Sam Altman envisions a world where superintelligence propels AI innovation 10x faster than expected, transforming global progress and redefining humanity’s future.
Early Arrival of AGI Sparks Debate
The most noteworthy is speculating on the possible arrival of AGI (artificial general intelligence) earlier than expected.
In recent months, there have been headlines suggesting that AI could spell the end of humanity. One prominent AI safety researcher even went as far as to say that there is a 99.9 percent chance that AI would bring about the end of the world unless we stop its advancement.
Sam Altman, CEO of OpenAI, recently gave an interview to The Free Press YouTube Channel (via @tsarnick on X) in which he discussed artificial general intelligence (AGI). If you believe the CEO:
"If the rate of scientific progress that's happening in the world as a whole tripled, maybe even like 10x, the discoveries that we used to expect to take 10 years and the technological progress we used to expect to take 10 years. If that happened every year, and then we compounded on that the next one, and the next one and the next one. That to me would feel like superintelligence had arrived."
Superintelligence and Its Distinction from AGI
The terms artificial general intelligence (AGI) and superintelligence are dissimilar. Since it is an advanced AI system, the former surpasses AGI's capabilities and outperforms humans in many ways, including speed, advanced reasoning, limitless memory, and more.

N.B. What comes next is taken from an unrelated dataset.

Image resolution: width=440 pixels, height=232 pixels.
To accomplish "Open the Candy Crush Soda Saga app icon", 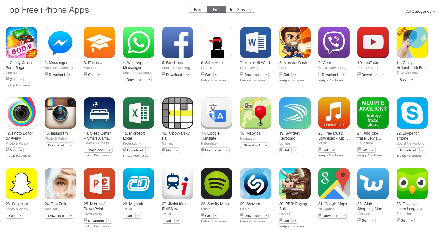I will [x=21, y=42].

The OpenAI o1 release to wide availability, according to a technical employee at the AI startup, is AGI.
AGI’s Societal Impact and Safety Concerns
Curiously, Sam Altman had already hinted that AGI might whizz by society with shockingly no influence. It will be a long time between artificial general intelligence (AGI) and superintelligence, he continued, and the safety worries voiced over AI's fast development would not arise during the AGI moment.
Superintelligence, even Sam Altman concedes, will change the way people live and work and the economy functions. On the other hand, he asserts that technology won't alter our innate motivations or the things that we value most, "but the world in which we exist will change a lot."